* **DATA ENTRIES**
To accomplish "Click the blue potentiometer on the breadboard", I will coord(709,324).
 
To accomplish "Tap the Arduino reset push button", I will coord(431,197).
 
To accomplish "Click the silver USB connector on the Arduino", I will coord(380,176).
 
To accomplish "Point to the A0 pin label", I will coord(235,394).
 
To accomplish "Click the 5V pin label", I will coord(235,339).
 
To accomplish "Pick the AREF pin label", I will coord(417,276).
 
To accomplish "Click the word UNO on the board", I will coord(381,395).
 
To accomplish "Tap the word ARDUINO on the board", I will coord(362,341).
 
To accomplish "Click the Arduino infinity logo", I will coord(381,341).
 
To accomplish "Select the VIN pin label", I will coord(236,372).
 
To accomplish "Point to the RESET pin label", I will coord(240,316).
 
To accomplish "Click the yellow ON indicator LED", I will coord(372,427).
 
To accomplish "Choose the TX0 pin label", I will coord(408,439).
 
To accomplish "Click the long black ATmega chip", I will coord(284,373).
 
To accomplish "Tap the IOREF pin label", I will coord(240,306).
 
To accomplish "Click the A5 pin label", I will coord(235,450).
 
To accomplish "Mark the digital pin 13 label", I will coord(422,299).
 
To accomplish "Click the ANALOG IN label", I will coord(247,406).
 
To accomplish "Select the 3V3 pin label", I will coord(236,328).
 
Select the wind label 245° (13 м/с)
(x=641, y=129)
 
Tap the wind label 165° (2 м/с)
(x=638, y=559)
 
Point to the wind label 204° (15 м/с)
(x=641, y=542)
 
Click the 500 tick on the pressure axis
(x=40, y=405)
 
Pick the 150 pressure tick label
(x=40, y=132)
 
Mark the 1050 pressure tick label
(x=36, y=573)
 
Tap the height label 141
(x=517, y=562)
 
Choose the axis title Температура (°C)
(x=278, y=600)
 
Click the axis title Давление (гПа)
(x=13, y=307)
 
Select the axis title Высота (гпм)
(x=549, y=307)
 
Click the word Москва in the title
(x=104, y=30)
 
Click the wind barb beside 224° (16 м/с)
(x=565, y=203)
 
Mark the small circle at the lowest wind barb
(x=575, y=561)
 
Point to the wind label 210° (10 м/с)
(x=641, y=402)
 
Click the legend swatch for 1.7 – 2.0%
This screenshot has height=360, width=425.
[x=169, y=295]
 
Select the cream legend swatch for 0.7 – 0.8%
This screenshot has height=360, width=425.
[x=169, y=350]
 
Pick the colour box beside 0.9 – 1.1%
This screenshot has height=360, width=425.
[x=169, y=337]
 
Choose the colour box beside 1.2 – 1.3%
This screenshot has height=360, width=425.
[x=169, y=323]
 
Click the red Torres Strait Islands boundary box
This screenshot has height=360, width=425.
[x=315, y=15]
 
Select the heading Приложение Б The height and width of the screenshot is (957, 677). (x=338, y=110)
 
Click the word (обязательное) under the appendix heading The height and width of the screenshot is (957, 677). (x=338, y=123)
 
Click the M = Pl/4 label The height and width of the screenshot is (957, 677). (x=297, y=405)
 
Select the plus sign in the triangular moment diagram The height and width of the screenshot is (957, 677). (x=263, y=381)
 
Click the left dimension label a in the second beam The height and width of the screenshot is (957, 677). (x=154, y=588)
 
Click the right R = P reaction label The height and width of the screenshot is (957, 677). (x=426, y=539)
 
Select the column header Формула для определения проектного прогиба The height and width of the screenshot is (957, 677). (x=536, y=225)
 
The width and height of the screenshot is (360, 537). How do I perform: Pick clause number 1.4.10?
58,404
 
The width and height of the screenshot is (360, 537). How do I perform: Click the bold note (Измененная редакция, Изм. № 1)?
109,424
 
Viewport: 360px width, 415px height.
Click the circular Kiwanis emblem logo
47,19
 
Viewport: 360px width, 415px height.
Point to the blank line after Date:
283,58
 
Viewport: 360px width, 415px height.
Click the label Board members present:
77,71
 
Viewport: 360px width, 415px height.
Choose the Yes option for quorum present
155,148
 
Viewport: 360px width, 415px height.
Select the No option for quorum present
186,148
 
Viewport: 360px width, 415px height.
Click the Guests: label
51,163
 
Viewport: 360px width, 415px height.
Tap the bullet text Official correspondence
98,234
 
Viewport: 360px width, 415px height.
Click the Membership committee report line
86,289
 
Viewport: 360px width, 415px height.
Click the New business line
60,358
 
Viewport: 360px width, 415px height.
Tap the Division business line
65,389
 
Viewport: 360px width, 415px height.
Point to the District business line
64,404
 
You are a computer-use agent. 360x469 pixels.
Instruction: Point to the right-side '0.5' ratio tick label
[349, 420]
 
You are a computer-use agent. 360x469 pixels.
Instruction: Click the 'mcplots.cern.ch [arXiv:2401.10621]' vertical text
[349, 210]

* **STATED GOAL**
Revise the entries from the line with "Click the wind barb beside 224° (16 м/с)" to the line with "[x=169, y=295]" by changing "wind barb" to "wind arrow" and keeping everything else the same.

* **OUTPUT FOR THIS TASK**
Click the wind arrow beside 224° (16 м/с)
(x=565, y=203)
 
Mark the small circle at the lowest wind arrow
(x=575, y=561)
 
Point to the wind label 210° (10 м/с)
(x=641, y=402)
 
Click the legend swatch for 1.7 – 2.0%
This screenshot has height=360, width=425.
[x=169, y=295]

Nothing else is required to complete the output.